Buentello alleged that the block was a form of discrimination based on viewpoint.
U.S. District Court Judge Daniel Domenico in Denver previously refused to issue an injunction that would have required Boebert to lift the block. He said at the time that the block likely doesn't violate the First Amendment, writing that Boebert's use of Twitter doesn't amount to governmental action. (Only the government, and not private individuals or companies, are bound by the First Amendment prohibition viewpoint discrimination.)
The federal lawmaker is now urging Domenico to dismiss the lawsuit altogether.
“Boebert created the @laurenboebert account well before assuming her office in the House and she can at her pleasure keep that account once she leaves office,” her lawyers write in a motion seeking summary judgment.
Boebert adds in a separate declaration that she used her @laurenboebert account to “communicate with potential voters and other political actors,” as well as for fundraising.
She also says none of her Congressional staff have ever operated the @laurenboebert account.
Judges around the country have reached different conclusions about when government officials' Twitter use implicates the First Amendment.

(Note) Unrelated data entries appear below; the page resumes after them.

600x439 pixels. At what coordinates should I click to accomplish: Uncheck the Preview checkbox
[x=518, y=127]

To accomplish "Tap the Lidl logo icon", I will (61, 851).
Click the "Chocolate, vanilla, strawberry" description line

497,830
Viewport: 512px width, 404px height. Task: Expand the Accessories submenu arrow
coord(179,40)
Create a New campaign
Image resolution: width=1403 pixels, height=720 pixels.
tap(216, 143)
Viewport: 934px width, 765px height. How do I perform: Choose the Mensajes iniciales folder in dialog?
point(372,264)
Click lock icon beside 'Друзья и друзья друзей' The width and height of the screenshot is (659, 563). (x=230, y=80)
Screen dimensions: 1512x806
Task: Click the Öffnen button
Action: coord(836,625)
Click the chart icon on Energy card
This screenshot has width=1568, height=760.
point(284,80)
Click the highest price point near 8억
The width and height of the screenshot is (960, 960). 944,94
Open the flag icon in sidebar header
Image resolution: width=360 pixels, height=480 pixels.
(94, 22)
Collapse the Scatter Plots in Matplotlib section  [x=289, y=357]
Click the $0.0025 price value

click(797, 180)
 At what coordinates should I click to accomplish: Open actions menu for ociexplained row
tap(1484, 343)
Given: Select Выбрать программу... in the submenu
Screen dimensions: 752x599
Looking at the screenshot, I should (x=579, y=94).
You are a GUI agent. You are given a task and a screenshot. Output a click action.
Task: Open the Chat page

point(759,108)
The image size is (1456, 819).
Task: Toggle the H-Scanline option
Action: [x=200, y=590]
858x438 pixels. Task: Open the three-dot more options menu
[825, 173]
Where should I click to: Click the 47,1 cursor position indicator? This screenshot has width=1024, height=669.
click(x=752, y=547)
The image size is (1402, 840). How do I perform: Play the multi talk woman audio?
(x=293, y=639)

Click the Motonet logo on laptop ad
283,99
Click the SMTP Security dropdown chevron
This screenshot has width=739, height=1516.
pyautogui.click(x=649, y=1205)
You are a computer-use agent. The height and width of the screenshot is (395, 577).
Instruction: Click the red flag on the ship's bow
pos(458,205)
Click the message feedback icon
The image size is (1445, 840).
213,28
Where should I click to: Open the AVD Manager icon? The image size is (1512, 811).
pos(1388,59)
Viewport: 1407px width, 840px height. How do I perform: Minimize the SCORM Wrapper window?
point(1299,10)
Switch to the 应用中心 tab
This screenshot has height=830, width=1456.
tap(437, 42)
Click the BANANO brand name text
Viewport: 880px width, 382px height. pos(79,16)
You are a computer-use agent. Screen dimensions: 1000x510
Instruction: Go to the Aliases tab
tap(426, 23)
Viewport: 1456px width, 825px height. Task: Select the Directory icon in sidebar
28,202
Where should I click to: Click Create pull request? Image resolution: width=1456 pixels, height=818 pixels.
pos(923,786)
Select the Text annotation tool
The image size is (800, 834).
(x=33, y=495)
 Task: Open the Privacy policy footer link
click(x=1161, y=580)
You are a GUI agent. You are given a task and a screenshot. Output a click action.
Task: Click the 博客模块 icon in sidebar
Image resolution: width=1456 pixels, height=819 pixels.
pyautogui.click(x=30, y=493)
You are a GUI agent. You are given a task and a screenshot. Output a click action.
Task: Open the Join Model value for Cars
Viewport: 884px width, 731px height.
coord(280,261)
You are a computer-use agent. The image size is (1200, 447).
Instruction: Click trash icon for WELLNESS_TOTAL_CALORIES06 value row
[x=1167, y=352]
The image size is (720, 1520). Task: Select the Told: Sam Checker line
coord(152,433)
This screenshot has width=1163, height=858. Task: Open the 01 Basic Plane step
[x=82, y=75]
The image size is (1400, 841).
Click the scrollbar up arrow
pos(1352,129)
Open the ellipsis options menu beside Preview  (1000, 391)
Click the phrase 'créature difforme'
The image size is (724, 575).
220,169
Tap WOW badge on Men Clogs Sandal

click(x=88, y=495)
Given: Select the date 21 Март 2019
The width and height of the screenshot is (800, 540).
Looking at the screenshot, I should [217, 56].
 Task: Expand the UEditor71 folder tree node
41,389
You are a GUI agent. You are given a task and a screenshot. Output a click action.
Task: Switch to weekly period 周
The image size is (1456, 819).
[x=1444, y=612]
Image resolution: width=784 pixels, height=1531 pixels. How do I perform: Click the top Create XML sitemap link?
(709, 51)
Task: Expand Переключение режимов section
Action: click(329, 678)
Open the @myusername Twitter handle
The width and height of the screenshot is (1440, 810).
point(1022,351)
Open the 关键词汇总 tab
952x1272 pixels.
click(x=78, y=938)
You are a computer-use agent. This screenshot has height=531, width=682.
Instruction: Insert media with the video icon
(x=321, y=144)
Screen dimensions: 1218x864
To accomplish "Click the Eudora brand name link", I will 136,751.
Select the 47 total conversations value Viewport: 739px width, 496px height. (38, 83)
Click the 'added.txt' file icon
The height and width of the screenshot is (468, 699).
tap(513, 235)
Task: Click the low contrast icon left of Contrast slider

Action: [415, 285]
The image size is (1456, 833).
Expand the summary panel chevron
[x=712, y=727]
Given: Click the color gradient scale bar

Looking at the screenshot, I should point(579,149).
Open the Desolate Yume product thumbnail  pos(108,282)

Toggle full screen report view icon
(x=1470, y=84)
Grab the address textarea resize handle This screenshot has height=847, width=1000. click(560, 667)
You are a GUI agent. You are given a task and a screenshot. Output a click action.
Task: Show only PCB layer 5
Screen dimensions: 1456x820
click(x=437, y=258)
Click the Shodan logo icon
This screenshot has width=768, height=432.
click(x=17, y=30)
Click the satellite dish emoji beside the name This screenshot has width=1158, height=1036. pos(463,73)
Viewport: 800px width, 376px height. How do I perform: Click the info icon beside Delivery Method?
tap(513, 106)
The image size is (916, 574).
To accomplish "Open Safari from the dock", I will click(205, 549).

Earlier this year, federal judges on the 8th Circuit Court of Appeals recently sided with a lawmaker in a separate dispute over social media blocks. In that case, the judges said the lawmaker's account was “personal,” and he therefore didn't violate the First Amendment by blocking a critic.
But federal judges on the 2nd Circuit ruled in 2019 that former President Trump violated the First Amendment by blocking critics on Twitter.
In that case, the judges rejected Trump's stance that the @realDonaldTrump account (which was taken down by Twitter earlier this year) was personal. Earlier this year, that ruling was vacated by the U.S. Supreme Court, on the grounds that the dispute over Trump's Twitter blocks became moot after he left office.
Buentello is expected to file a response to Boebert's newest court papers by September 15.